The shear cylinder, for example, had originally utilized an externally mounted sensor, but the high shock and vibration of the mining environment caused dust and water to seep into the sensor and affect the performance. By replacing the external sensor with the embedded MH sensor, maintenance issues were virtually eliminated.

The sump cylinder strokes 22.5 ft. and was using a cable encoder to indicate position. As it was repeatedly pulled across the length of the stroke, the cable was at risk for damage from water, dust and kinks, resulting in much downtime for repair. The operators were changing the cable encoders at least once or twice a month.

The steering, traverse and PTM cylinders were compromised due to the use of string pots. Embedded sensors were reliable in the same conditions.

The base frame latching and locking cylinders were detected with pressure switches. The MH sensor allowed SHM to embed technology that would provide positive feedback indicating where that cylinder was at any point in time. With the pressure switch, operators were always guessing — the cylinder might be constrained in such a way that there was pressure on it, trying to force it down, but in reality it was still in the up position.

The powerhead latching cylinder was using infrared switches, but over time dust would collect on the lens, creating a nuisance for the operators who would have to shut down the equipment to clean off the lens. By replacing the infrared switches with embedded MH sensors, downtime was mitigated.

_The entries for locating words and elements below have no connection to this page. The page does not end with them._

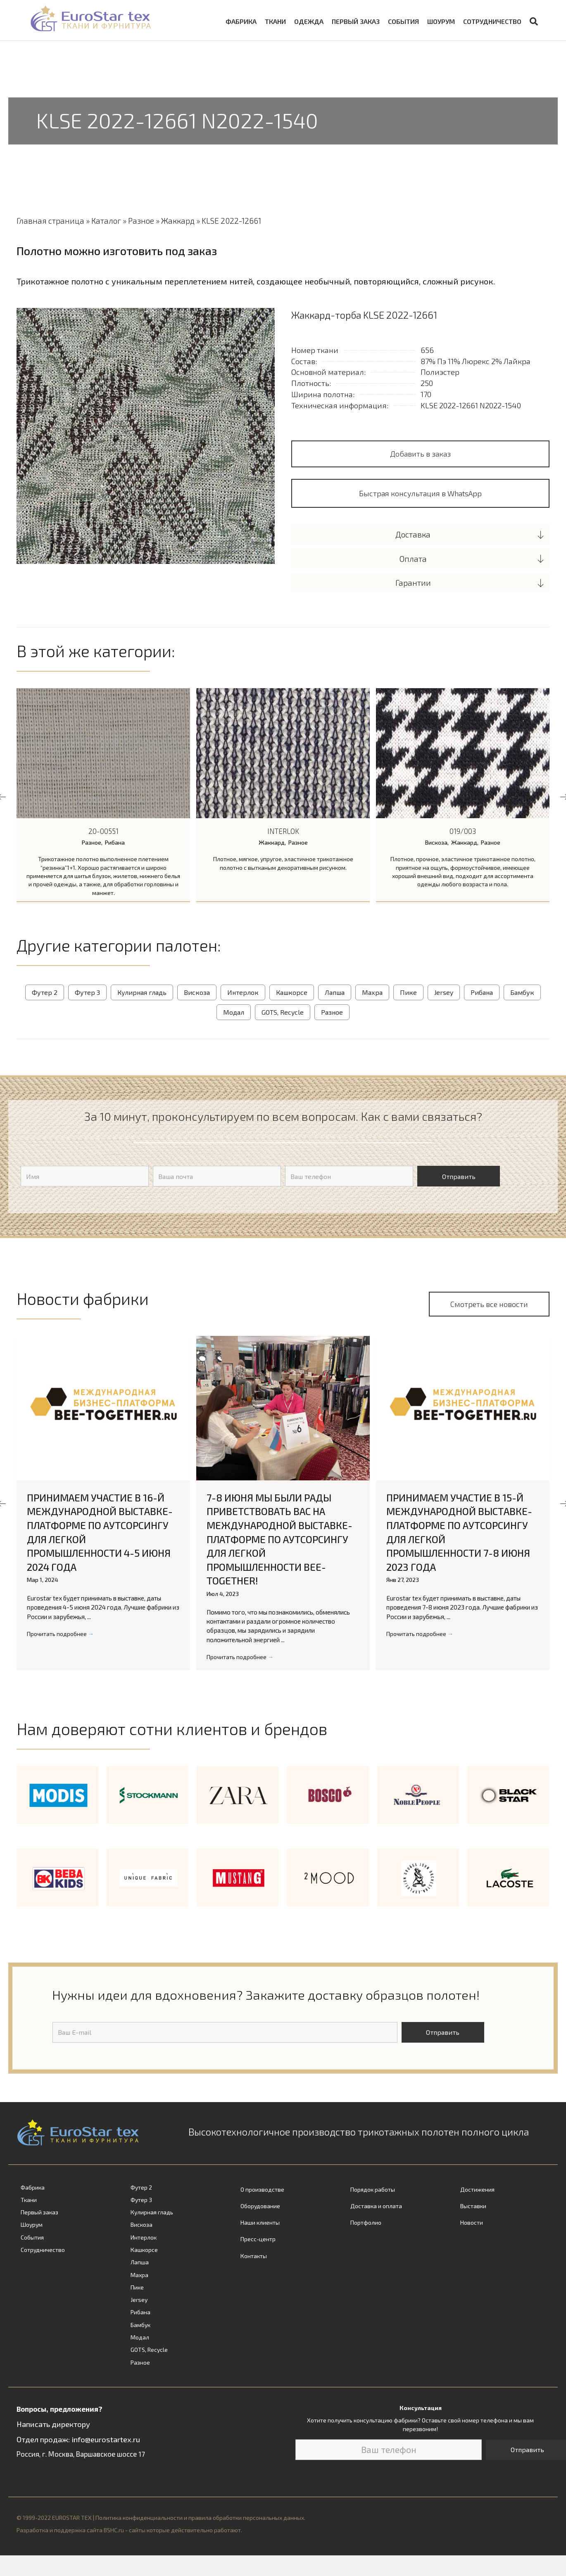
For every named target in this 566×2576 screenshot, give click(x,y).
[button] (420, 493)
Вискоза (436, 842)
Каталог (106, 220)
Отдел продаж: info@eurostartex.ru (78, 2438)
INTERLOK (283, 831)
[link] (63, 2187)
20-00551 (103, 831)
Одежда (308, 21)
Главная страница (50, 220)
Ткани (275, 21)
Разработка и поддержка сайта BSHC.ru (70, 2529)
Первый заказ (356, 21)
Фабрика (241, 21)
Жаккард (178, 220)
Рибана (115, 842)
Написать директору (53, 2423)
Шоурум (441, 21)
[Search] (532, 21)
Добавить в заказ (420, 453)
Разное (141, 220)
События (403, 21)
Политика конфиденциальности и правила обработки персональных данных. (200, 2517)
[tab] (420, 534)
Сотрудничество (492, 21)
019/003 (462, 831)
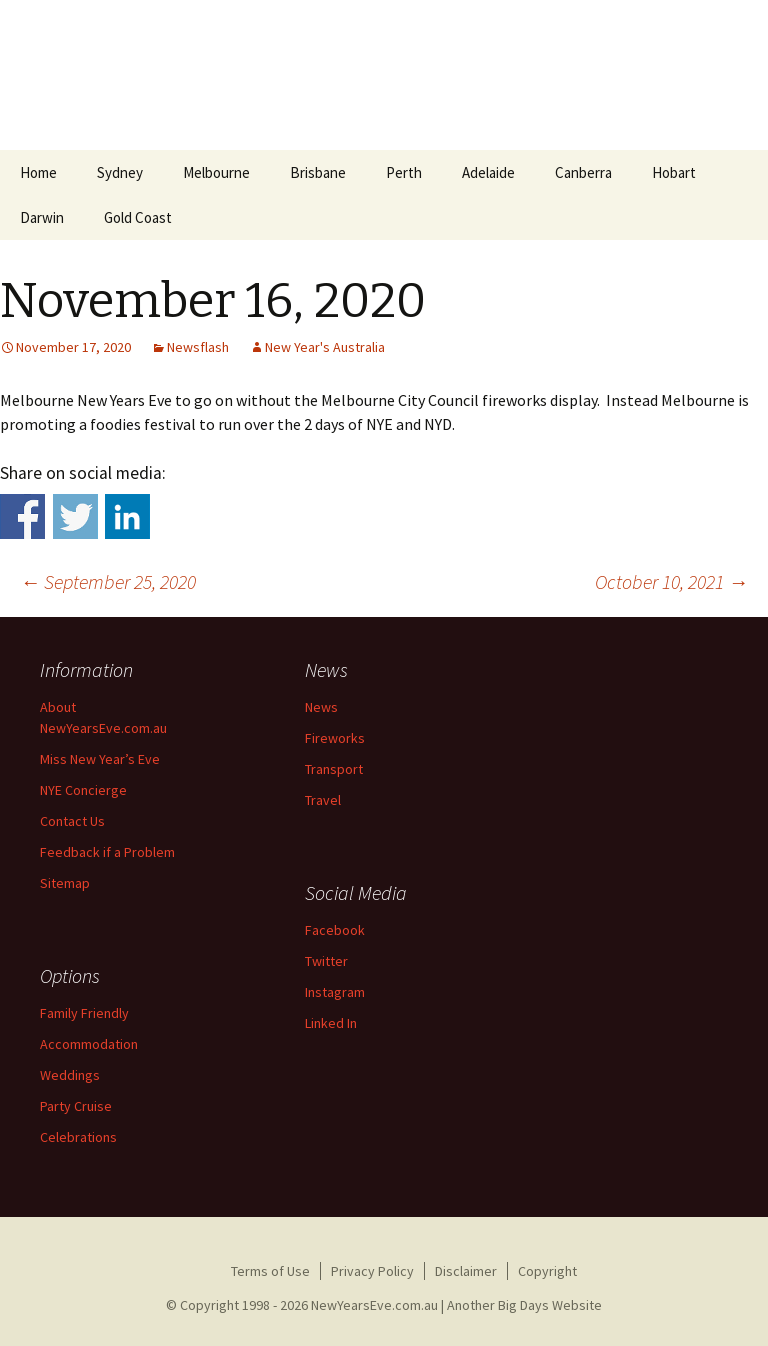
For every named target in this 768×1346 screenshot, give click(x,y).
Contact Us (72, 821)
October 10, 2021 (671, 581)
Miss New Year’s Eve (100, 759)
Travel (323, 800)
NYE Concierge (83, 790)
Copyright (547, 1271)
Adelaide (488, 172)
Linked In (331, 1023)
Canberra (583, 172)
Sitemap (65, 883)
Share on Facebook (22, 516)
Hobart (674, 172)
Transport (334, 769)
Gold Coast (138, 217)
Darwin (42, 217)
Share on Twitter (75, 516)
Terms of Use (270, 1271)
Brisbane (318, 172)
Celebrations (78, 1137)
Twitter (326, 961)
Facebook (335, 930)
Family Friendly (84, 1013)
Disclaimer (466, 1271)
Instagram (335, 992)
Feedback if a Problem (107, 852)
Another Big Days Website (524, 1305)
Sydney (120, 172)
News (321, 707)
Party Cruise (76, 1106)
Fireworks (335, 738)
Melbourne (216, 172)
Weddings (70, 1075)
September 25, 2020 (108, 581)
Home (38, 172)
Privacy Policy (372, 1271)
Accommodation (89, 1044)
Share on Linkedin (127, 516)
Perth (404, 172)
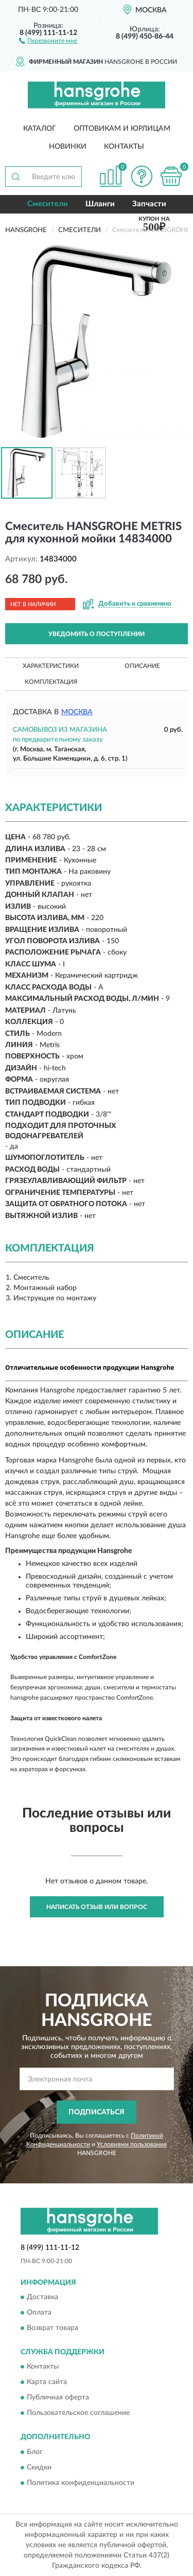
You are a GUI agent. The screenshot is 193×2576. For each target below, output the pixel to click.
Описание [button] (142, 666)
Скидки (39, 2467)
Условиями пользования (132, 2144)
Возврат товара (52, 2328)
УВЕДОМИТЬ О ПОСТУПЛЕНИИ (96, 634)
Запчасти (149, 204)
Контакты (124, 146)
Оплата (39, 2312)
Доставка (42, 2297)
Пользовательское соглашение (78, 2413)
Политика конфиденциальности (80, 2482)
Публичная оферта (58, 2398)
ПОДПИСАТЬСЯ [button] (96, 2112)
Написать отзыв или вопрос (96, 1907)
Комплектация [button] (51, 682)
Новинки (67, 146)
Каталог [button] (39, 128)
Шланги (100, 204)
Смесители (47, 204)
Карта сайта (47, 2382)
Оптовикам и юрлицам (122, 128)
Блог (35, 2452)
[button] (48, 40)
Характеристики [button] (51, 666)
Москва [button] (77, 712)
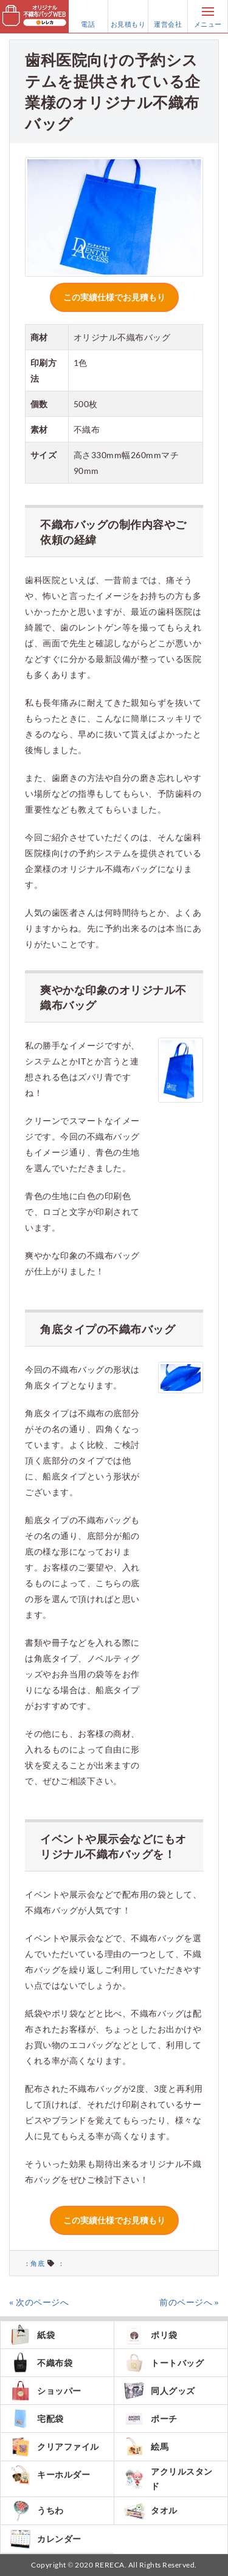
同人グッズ (159, 2390)
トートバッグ (163, 2362)
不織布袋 (41, 2362)
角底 (37, 2263)
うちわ (37, 2511)
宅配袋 (37, 2418)
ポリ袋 (150, 2334)
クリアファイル (54, 2446)
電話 (88, 16)
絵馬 (145, 2446)
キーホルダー (50, 2475)
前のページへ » (189, 2302)
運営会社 (168, 16)
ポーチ (150, 2418)
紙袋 (32, 2334)
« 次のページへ (39, 2302)
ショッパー (45, 2390)
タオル (150, 2511)
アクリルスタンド (168, 2478)
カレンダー (45, 2539)
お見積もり (128, 16)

"Switching to MTS magnetostrictive sensors may have reduced our cost," says Myers, "but I know it's saved our customers money, especially in downtime. Downtime on these machines is huge — revenues can be in the tens of thousands of dollars per hour in these machines, so if they go down, it's costly."

MTS' RH series and MH series sensors replaced parts in nine different cylinders in the SHM equipment. MTS' sensors utilize magnetostrictive technology for accurate and reliable results in linear position sensing. In a magnetostrictive sensor, a sonic strain pulse is induced in a specially designed waveguide by the momentary interaction of two magnetic fields. One field comes from a movable permanent magnet, which passes along the outside of the sensor tube, the other field comes from a current pulse or interrogation pulse applied along the waveguide. The position of the magnet is determined with high precision by measuring the elapsed time between the application of the interrogation pulse and the arrival of the resulting strain pulse. Consequently, accurate non-contact position or liquid-level sensing is achieved with absolutely no wear to the sensing components.

The MH sensor, which on the SHM miner is used in the shear, steering, base frame latching, base frame locking, and powerhead latching cylinders, consists of a redesigned sensor head with rugged housing and built-in electronics, a pressure-proof sensor pipe that protects the internal sensing element, and a position magnet. Along with high shock and vibration ratings, the sensor has 200v/m EMI protection. The MH sensor provides a measuring range of 2 to 78 in., doubling the available stroke length, while maintaining high levels of accuracy and repeatability.

The RH sensor used in the sump, PTM lift and PTM traverse cylinders, features position sensing resolution as low as 1 micron (0.00004 in). The resolution is factory or field-adjustable.

The R-Series sensor, having current or voltage analog outputs, is used in the sump, PTM lift and PTM traverse cylinders in the HWM. This sensor has options for programmable dual position and/or velocity channels with a maximum velocity range of up to 10 m/sec. (400 in/sec.).

Brian Cox is the technical marketing manager, Mobile Hydraulics, for MTS Sensors, Cary, NC.